A block encoding approach is known to be an effective technique to increase the minimum Euclidean distance of continuous phase frequency shift keying (CPFSK) signals. R.H.-H. Yang et al. introduced rate-1/2 hybrid linear block encoded CPFSK to increase the Euclidean distance (see ISPACS, 2003). However, for a higher coding rate, namely rate-2/3, no useful hybrid linear encoder has been found. Two alternative hybrid nonlinear block encoders, viz., nonlinear/nonlinear and nonlinear/linear, are applied to CPFSK, to achieve larger inevitable merging intervals and prevent merging events with lower Euclidean distance.

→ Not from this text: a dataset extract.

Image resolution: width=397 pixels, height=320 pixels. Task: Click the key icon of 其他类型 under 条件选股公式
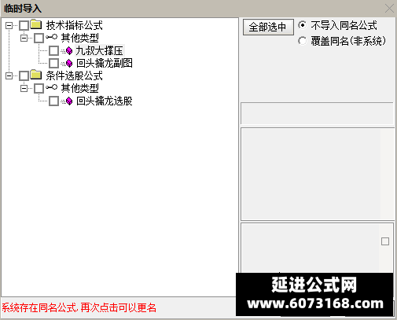click(51, 87)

Numerical results are obtained for rate-1/2 and rate-2/3 nonlinear block encoding binary CPFSK modulation. We show that, for rate-1/2, both newly proposed hybrid approaches outperform conventional ones for the modulation indices of interest, that is, 0<h<0.25 and 0.75<h<0.85 for nonlinear/linear coded binary CPFSK, and 0.3<h<0.75 for rate-1/2 nonlinear/nonlinear coded binary CPFSK, respectively. Similar results are obtained for rate-2/3, with modulation index 0.65<h<0.7, for nonlinear/linear coded binary CPFSK, and the nonlinear/nonlinear coded binary CPFSK with 0<h<1; significant coding gains can be obtained and previous work is consistently outperformed.